Leonhard Euler was a Swiss mathematician in the 18th century. His paper on a problem known as the Seven Bridges of Königsberg is regarded as the first in the history in Graph Theory.

The history goes that in the city of Königsberg, in Prussia, there were seven bridges connecting different mass of lands along the Pregel river (see Figure 1). The challenge was to find a path through the city that crossed the bridges exactly once. Euler showed that no such solution existed.

Interesting unrelated fact: Today Königsberg called Kaliningrad in Russia, and Kaliningrad is actually separated from Russia geographically, lying between Lithuania and Poland.

Figure 1: Map of Königsberg and the seven bridges. Source: Wikipedia

The solution to the Seven Bridges of Königsberg problem eventually led to a branch of Mathematics known as Graph Theory. In this post we’ll be talking about the theoretical framework that can be used to solve problems like the Seven Bridges of Königsberg, which is known as Eulerian Circuits.

We’ll provide a general definition to the problem, discuss a solution and implementation, and finally present some extensions and variations to the problem.

## Definition

Let G(V, E) be a connected undirected graph, where V is the set of vertices and E the set of directed edges, and where (v, w) denotes an edge between vertices v and w. The Eulerian circuit problem consists in finding a circuit that traverses every edge of this graph exactly once or deciding no such circuit exists.

An Eulerian graph is a graph for which an Eulerian circuit exists.

## Solution

We’ll first focus on the problem of deciding whether a connected graph has an Eulerian circuit. We claim that an Eulerian circuit exists if and only if every vertex in the graph has an even number of edges.

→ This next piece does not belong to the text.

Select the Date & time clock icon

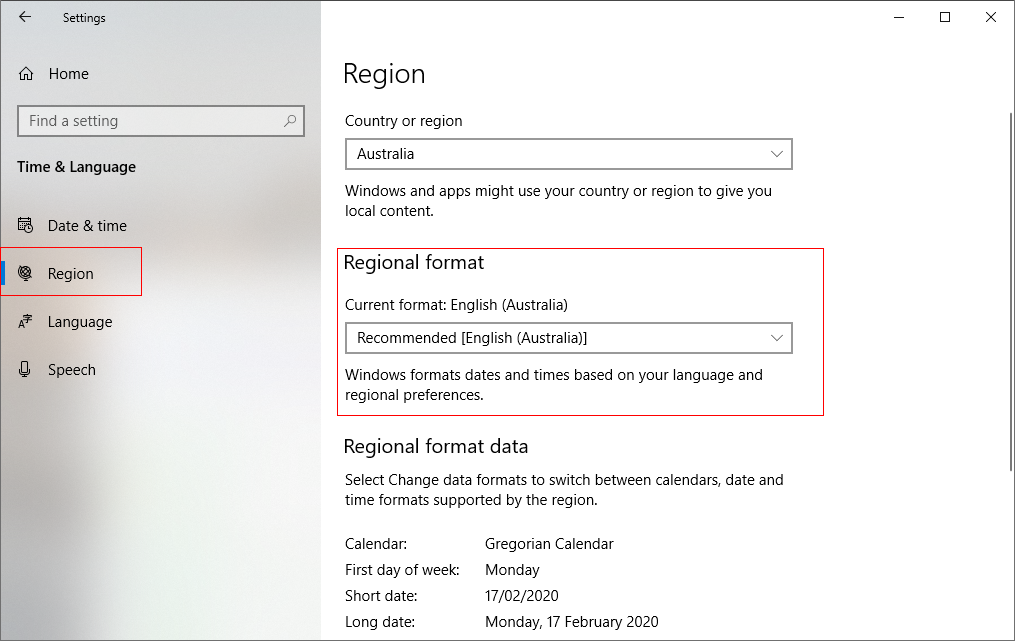25,225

We can see this is a necessary condition. Let v be a node with an odd number of edges. Any circuit traversing all edges will have to traverse v. Moreover, it will have to use one edge to “enter” v and one edge to “leave” v. Since this circuit can traverse each edge no more than one time, it will have to use different edges each time, meaning it needs 2 edges every time it crosses v. If there are an odd number of edges, one edge will be left unvisited.

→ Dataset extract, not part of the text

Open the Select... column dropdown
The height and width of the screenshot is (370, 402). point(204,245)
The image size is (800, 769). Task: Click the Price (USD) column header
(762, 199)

To show this is sufficient, we can provide an algorithm that always finds an Eulerian circuit in a graph satisfying these conditions. Start from any vertex v and keep traversing edges, deleting them from the graph afterwards. We can’t get stuck on any vertex besides v, because whenever we enter an edge there must be an exit edge since every node has an even number of edges. Thus eventually we’ll come back to v, and this path form a circuit.

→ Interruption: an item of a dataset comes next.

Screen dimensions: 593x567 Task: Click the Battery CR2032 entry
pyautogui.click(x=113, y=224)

This circuit doesn’t necessarily cover all the edges in the graph though, nor it means that are other circuits starting from v in the remaining graph. It must be however, that some node w in the circuit we just found has another circuit starting from it. We can repeat the search for every such node and we’ll always find another sub-circuit (this is a recursive procedure, and we might find sub-sub-circuits). Note that after we remove the edges from a circuit, the resulting graph might be disconnected, but each individual component is still Eulerian.

Once we have all the circuits, we can assemble them into a single circuit by starting the circuit from v. When we encounter a node w that has a sub-circuit, we take a “detour” though that sub-circuit which will lead us back to w, and we can continue on the main circuit.

## Implementation

We’ll use the algorithm first described by Hierholzer to efficiently solve the Eulerian circuit problem, based on the proof sketched in the previous session.

The basic idea is that given a graph and a starting vertex v, we traverse edges until we find a circuit. As we’re traversing the edges, we delete them from the graph.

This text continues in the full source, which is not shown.